Wednesday, 3 December 2008

The daily waffle!

Went off last night with a group from church to support a local amateur dramatic group by attending their performance. It was enjoyable enough, although the play was a classic pot-boiler from the 1920's called T"he Ghost Train". You knew it was the 1920's when the baddies were revealed as Juan from Barcelona (Manuel's dad I think!) and Herr Otto Sitz and were decried by the juvenile lead as "Bolshies"!! Also, the paper being read was"The British Gazette", which was only produced during the General Strike of 1926 and was edited by Winston Churchill! (Nice one, props department!) Monocles, hip flasks, stiff upper lips, strong men and dependent women. They don't write 'em like that any more! Thank Gawd! It was an enjoyable hoot! But for me the fun bit was discovering who the playwright was. Arnold Ridley. Name means nothing - unless you are a fan of "Dad's Army", in which case you will recognise him as Private Godfrey! Fascinating, eh?
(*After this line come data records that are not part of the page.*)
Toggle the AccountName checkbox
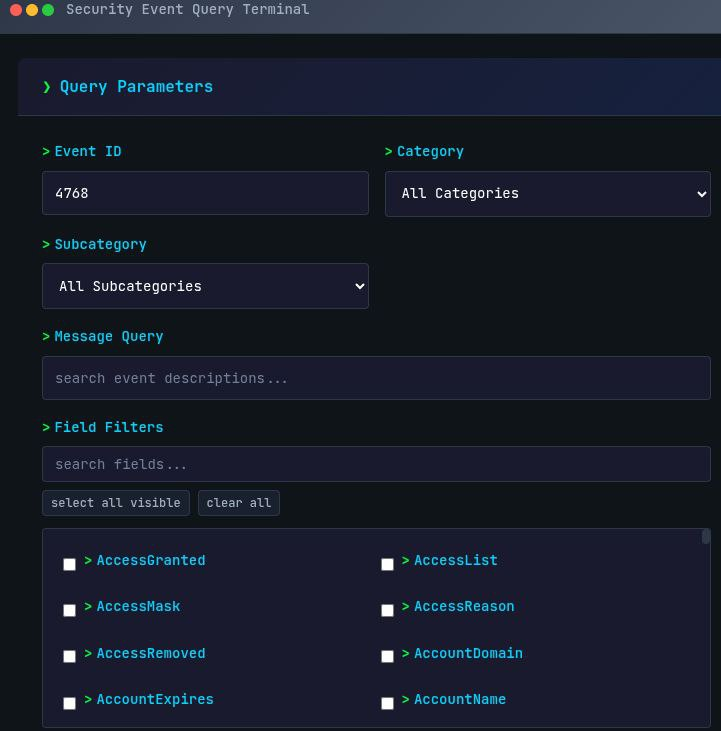The width and height of the screenshot is (721, 731). click(387, 703)
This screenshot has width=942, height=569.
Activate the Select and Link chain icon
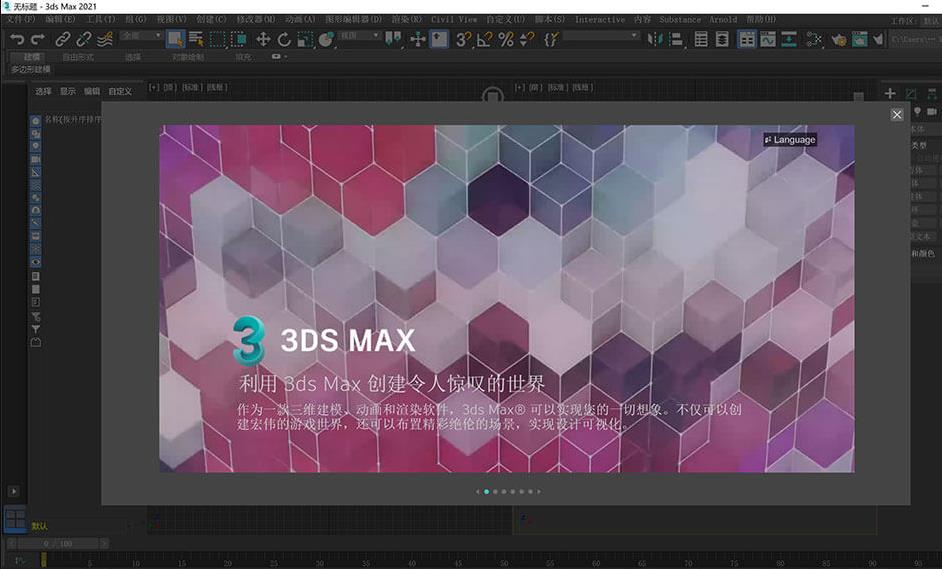[63, 39]
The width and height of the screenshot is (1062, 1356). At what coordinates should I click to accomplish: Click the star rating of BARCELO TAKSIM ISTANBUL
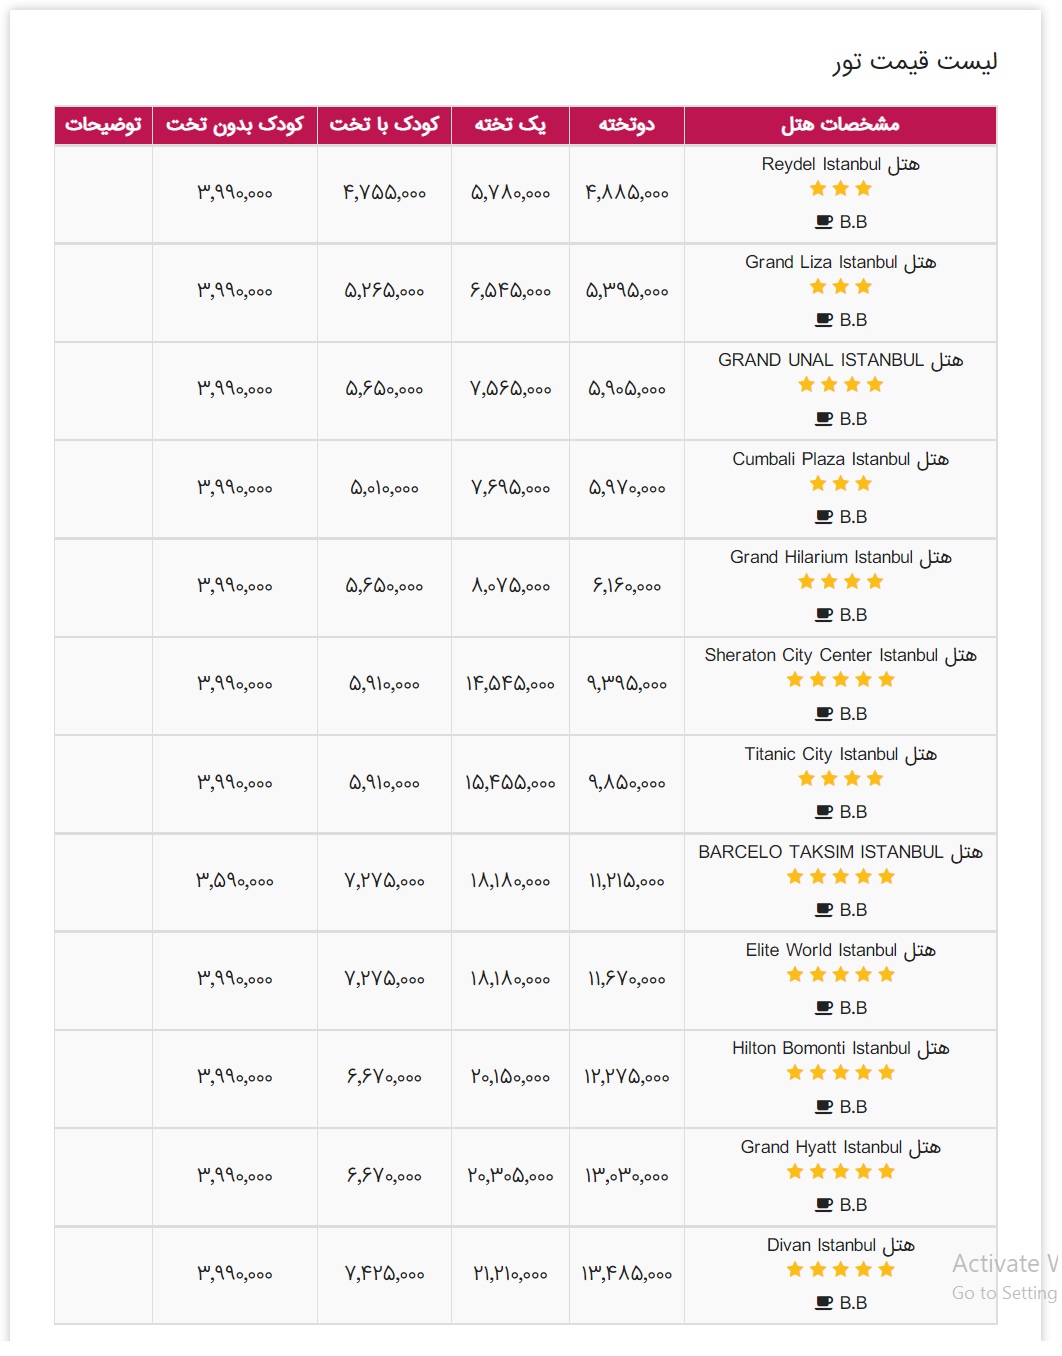pos(840,877)
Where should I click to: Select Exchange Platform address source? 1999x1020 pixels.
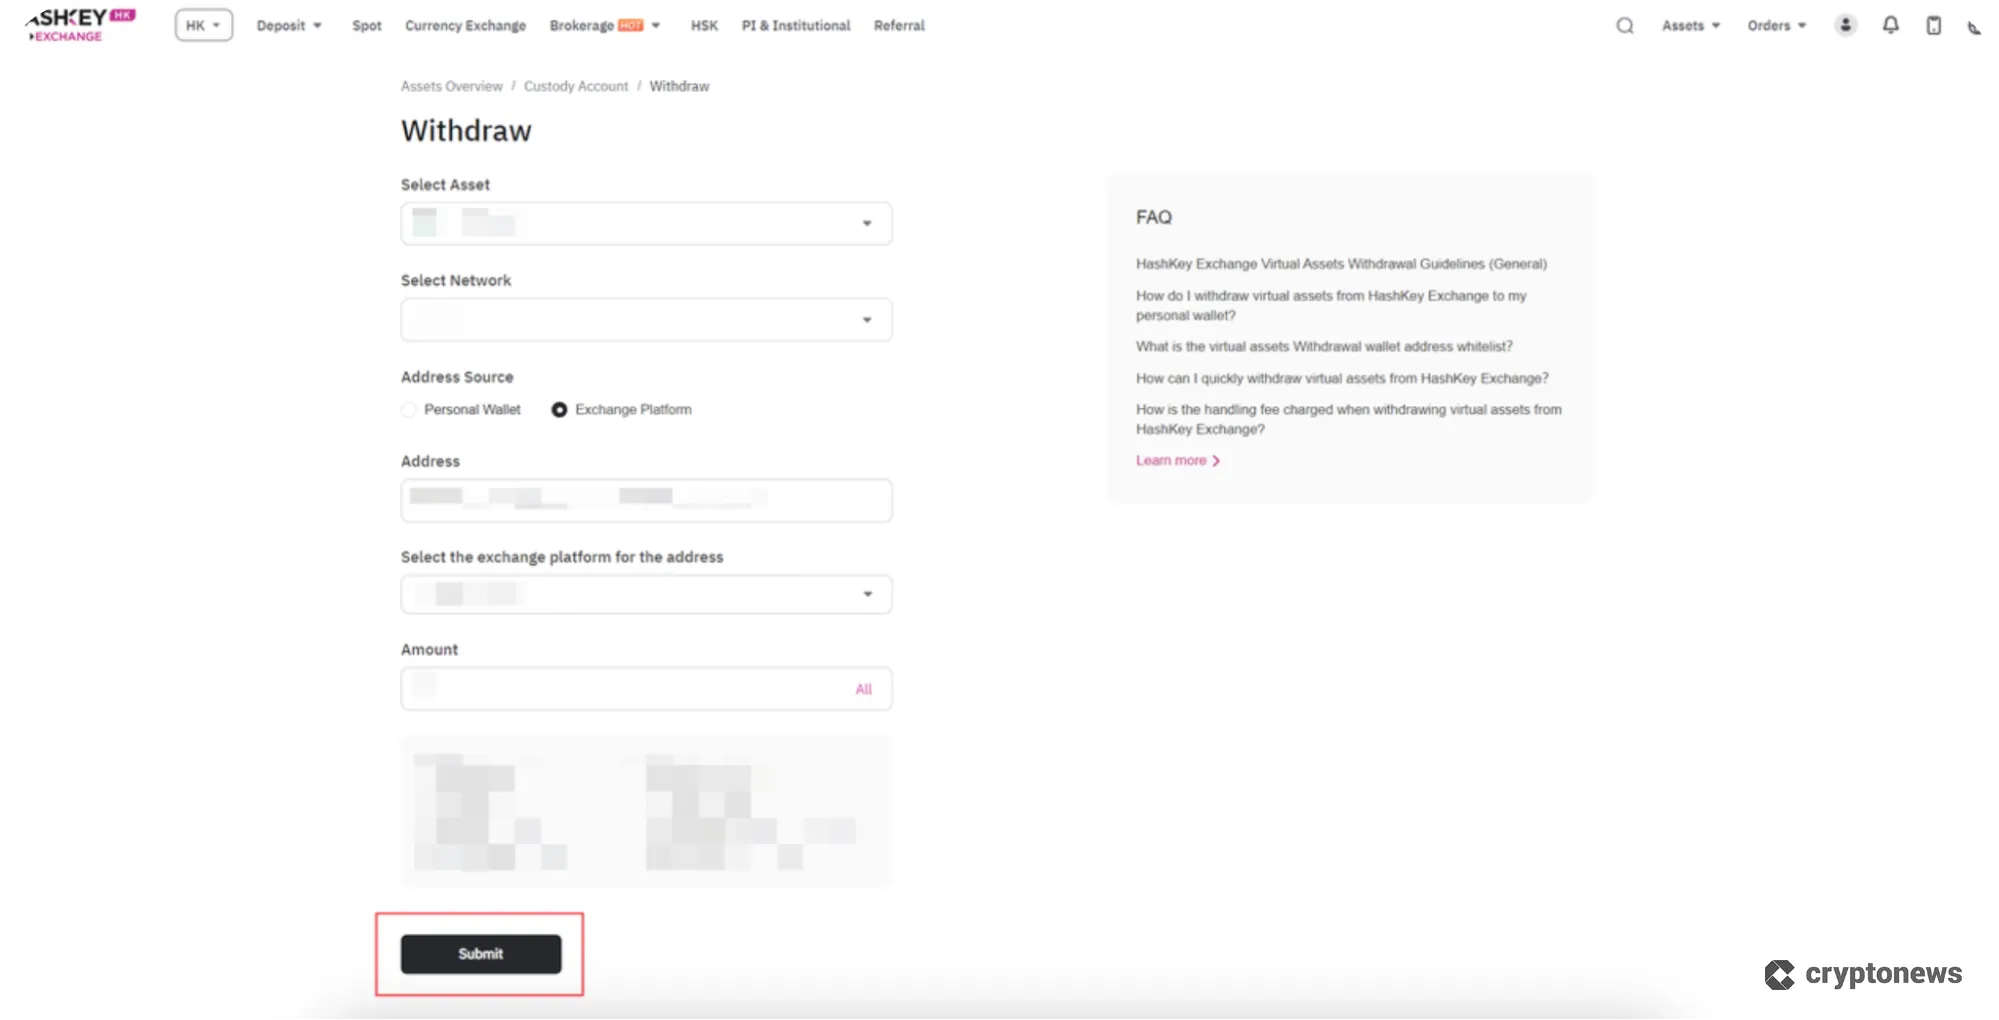(559, 410)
Back to court this am, but it was called off after 45 mins due to a missing bit of paper! Try again on Friday. However, when i went to the shop for my baccy and paper, I mused on why there is such a lousy selection of pipe tobaccos these days. When I were a lad, you could get St Bruno (as smoked by Dom Gregory Dix who wrote "The Shape of the Liturgy"), Gold Block, Clan and Condor (be very careful when purchasing this - when a curate I went into our local wee Asian shop in my dog collar and asked for a packet of this and the wee wifie put a packet of "Mates" on the counter. It was pointed out later by my Rector that when burnt, they smelled much the same as what I usually smoked!). But you also got some great other blends: 3 Nun's Ready Rubbed (ooh-er, missus!), Parson's Pleasure, Presbyterian Mixture. Whatever happened to those? Nostalgia!

Tuesday, 2 December 2008

The thoughts of Chairman Dougal.

Perhaps it was tempting fate to think that an Area Council AGM might be the highlight of the day. It wasn't. The content was fine, but the chairing diabolical. So here are some wee thoughts on how to lead meetings.
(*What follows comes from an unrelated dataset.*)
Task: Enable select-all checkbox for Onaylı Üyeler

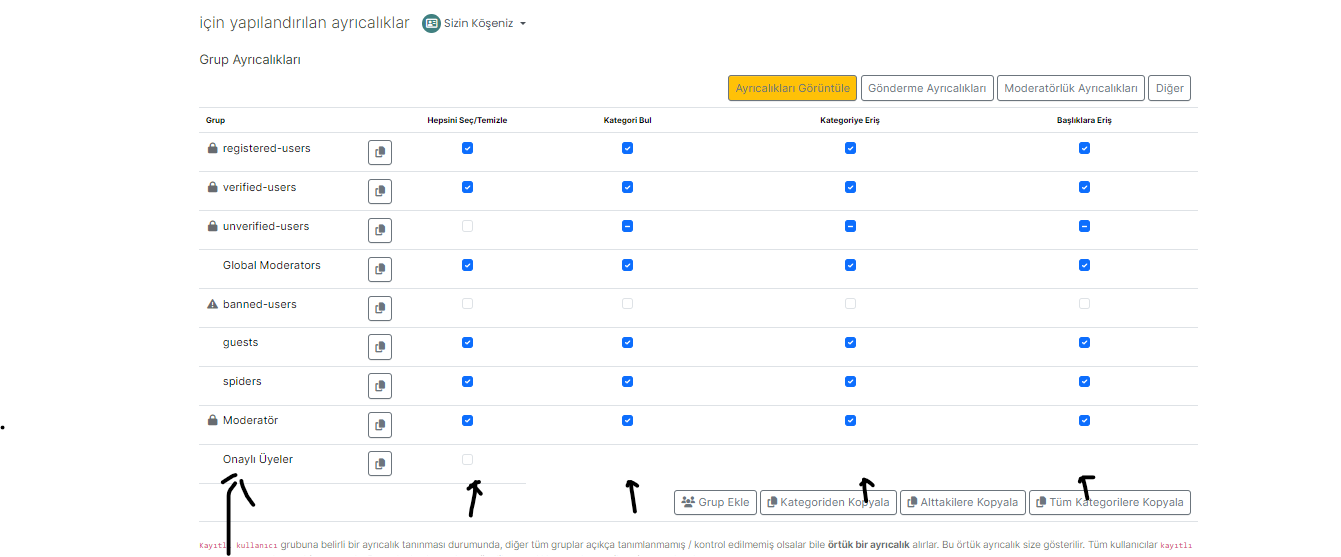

1. Before you start, know when you aim to finish.

2. 10-15 mins before your intended finishing time, remind people that the hour of intended release from this travail is nigh!

3. Keep them to the point in hand: fascinating as reminiscences of St Bigot's in the days of Canon Flannel are, remember Dougal's Ecclesiastical Relevance Mantra - "And what has that got to do with the price of Spam in Govan?"
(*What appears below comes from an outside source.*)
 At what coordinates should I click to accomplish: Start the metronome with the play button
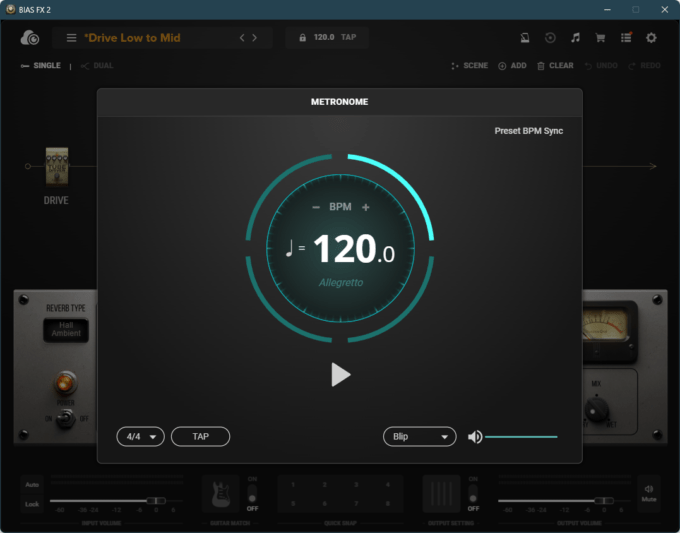[x=341, y=374]
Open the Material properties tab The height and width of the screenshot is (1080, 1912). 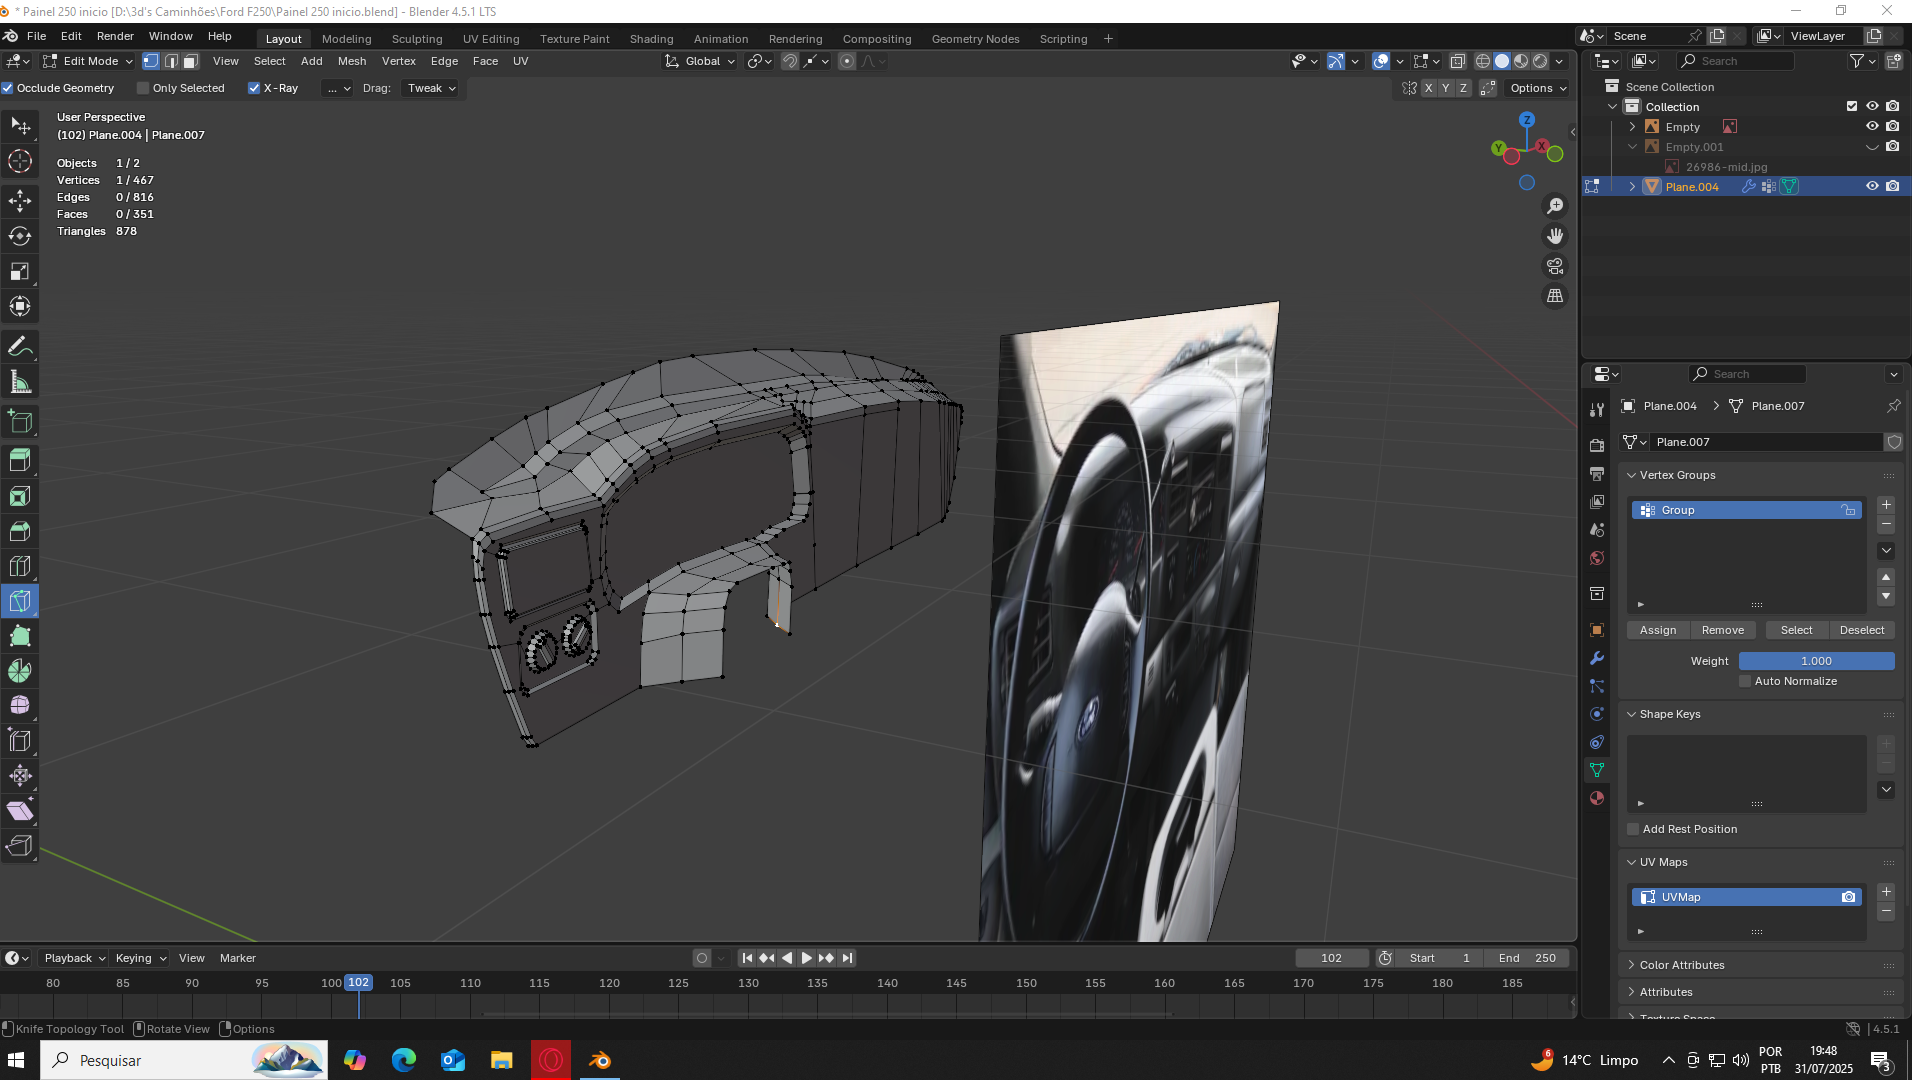pos(1597,798)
4. Do not be afraid to cut people off, wind 'em in or bring them to heel. It's not rude or not nice - it's your job as chair.

5. Age may not wither them but neither does it give the oldest gasbag in the group a divine right to drivel. Respect your elders but move them swiftly on when they meander pointlessly.

There you go! And now for the Mother's Union! Banzai!

Monday, 1 December 2008

Due process and the mills of God.

I am gently underwhelmed with my 1st experience of the legal system. I arrived at 12 noon and within 30 minutes we were sent for an early lunch, due to lawyers needing time to sort things out. Back at 2pm, only to be released again within 30 mins as the legal beagles needed more time. So 3 hours in a room, of which 50% was lunch break! Still, at least they are meticulous (which is rather reassuring) and the panel of jurors was a real mix. The diversity of an "Eeny, meeny, miney, mo" approach to jury selection was obvious and of the pile, only 15 will be selected and them by drawing names out of a glass bowl. Blind justice indeed! The upshot is we need not be there tomorrow, but should phone the Juror helpline after 5pm to see wassup on Wednesday!

It makes tonight's Area Council AGM positively thrilling in anticipation (there's a 1st for you!). If only we can keep the mitred one concise and the parish rep bods from droning on about how good their last fete was, I'll be happy! Sadly, I'm not in the chair, so neither is guaranteed!

The reasonable news today was that the Ministry Team Christmas lunch is booked - sadly, in my least favourite local Italian restaurant! That'll teach me to miss team meetings!